Валландер имел весьма смутное представление о том, что происходило в бывших английских колониях в Африке.
— После 1980 года, — продолжал Мартинссон, — Айртон Маккенна переехал в Англию. С 1983 по 1985 год отбывал срок в тюрьме в Бирмингеме за контрабанду наркотиков. Потом о нем ничего не известно, пока в 1987 году он не появился в Гонконге, где подозревался в том, что нелегально переправлял через границу людей из Китайской Народной Республики. Бежал из гонконгской тюрьмы, убив двух охранников, и с тех пор находится в розыске.

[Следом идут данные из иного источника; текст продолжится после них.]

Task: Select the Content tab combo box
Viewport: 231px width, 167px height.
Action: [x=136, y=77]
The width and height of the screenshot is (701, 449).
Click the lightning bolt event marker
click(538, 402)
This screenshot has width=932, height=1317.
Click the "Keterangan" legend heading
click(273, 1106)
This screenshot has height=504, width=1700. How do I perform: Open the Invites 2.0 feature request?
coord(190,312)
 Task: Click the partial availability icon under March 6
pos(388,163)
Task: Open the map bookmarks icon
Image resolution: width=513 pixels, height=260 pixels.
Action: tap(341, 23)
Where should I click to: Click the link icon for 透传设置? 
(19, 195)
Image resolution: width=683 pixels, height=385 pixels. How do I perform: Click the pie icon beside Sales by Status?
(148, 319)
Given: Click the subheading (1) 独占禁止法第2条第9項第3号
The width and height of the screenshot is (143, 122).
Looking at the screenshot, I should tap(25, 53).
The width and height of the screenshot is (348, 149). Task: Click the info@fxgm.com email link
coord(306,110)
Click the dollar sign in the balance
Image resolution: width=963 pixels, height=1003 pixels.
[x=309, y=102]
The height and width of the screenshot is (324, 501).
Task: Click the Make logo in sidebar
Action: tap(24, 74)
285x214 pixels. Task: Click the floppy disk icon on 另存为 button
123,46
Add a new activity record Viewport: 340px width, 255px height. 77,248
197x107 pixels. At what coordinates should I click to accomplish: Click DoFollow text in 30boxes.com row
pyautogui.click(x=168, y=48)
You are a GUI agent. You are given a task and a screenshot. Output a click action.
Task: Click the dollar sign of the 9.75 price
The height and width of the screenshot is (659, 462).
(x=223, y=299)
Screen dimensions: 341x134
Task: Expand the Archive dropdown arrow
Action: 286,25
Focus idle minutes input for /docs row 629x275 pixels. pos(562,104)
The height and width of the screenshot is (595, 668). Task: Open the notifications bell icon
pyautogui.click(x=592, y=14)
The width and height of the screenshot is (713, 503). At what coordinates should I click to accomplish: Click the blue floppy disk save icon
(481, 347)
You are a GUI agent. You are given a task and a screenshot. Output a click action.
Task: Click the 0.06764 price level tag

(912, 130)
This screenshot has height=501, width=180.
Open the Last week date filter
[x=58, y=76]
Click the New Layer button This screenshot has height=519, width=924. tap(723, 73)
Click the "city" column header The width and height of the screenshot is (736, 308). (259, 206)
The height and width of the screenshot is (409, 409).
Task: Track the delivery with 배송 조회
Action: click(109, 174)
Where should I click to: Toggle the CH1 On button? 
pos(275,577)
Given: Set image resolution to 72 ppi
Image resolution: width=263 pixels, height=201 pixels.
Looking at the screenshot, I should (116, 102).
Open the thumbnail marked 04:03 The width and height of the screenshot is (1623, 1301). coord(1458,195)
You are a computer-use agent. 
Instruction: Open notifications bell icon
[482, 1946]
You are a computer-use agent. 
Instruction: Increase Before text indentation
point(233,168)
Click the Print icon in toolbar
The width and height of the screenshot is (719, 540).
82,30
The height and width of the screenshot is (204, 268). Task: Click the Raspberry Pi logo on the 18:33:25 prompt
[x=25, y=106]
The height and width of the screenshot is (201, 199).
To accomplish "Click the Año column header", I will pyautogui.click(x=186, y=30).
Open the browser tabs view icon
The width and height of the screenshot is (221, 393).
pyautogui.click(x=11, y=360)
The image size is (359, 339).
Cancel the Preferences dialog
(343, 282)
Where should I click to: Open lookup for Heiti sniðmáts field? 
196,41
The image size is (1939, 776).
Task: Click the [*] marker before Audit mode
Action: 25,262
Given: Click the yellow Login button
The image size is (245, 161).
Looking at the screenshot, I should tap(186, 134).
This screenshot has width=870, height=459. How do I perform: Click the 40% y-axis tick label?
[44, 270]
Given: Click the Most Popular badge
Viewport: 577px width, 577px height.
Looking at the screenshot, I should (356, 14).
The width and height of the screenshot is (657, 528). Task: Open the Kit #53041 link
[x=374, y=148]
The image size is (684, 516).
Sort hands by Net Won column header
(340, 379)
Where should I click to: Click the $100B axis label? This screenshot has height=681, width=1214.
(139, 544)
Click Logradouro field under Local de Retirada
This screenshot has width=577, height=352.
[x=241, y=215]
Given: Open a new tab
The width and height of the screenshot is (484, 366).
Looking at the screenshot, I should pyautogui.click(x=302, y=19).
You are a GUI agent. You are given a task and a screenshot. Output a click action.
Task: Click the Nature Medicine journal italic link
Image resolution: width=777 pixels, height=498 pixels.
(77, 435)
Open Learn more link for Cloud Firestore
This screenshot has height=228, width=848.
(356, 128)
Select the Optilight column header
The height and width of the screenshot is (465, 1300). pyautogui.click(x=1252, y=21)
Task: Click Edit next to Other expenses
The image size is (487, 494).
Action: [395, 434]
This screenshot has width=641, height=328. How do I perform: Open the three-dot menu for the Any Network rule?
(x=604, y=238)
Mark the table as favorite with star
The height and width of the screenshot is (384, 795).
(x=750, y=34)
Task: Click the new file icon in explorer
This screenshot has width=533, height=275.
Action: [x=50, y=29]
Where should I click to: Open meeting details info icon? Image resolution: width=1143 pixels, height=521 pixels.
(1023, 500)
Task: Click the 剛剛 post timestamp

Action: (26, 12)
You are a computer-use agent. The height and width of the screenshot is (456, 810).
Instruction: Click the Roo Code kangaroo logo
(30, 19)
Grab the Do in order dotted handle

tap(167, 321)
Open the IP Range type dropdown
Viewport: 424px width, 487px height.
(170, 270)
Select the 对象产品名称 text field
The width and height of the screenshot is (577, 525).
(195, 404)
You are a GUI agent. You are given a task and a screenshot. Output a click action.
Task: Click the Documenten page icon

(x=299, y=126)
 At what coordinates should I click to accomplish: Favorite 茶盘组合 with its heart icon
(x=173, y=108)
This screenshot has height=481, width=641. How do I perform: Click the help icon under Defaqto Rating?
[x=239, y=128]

Идентификация точная. Это именно он разбился с Эспиносой под Моссбю.
Валландер подумал:
— Что мы имеем? Два летчика, оба сидели за контрабанду, на самолете, которого не существует, пересекают на несколько минут границу Швеции, и на обратном пути самолет терпит аварию. Это предполагает две возможности. Или они что-то привезли, или что-то увезли. Поскольку никаких следов приземления самолета нет, надо думать, они что-то сбросили. Что можно сбросить с самолета, если не считать бомб?
— Наркотики.
Валландер кивнул и склонился над столом:
— Комиссия по расследованию авиакатастрофы уже начала работать?
— Это дело небыстрое. Но ничто не указывает на то, что самолет был сбит, если ты это имеешь в виду.
— Нет, — ответил Валландер. — Меня интересуют только две вещи. — Были ли в этом самолете дополнительные баки с горючим, то есть насколько издалека он мог прилететь, и был ли это несчастный случай.
— Если самолет не был сбит, то что это может быть кроме несчастного случая?
— Возможно, саботаж. Впрочем, маловероятно.
— Это был очень старый самолет, — сказал Мартинссон. — Нам это точно известно. В 1986 году он врезался в склон холма под Вьентъяном и разбился. После чего его снова собрали. Иными словами, он был в очень плохой форме.
— Когда реально комиссия по расследованию собирается начать работать?
— Завтра. Самолет уже перевезли в Стуруп, в отдельный ангар.
— Наверное, тебе надо быть там, — сказал Валландер. — Вопрос о дополнительных топливных баках очень важен.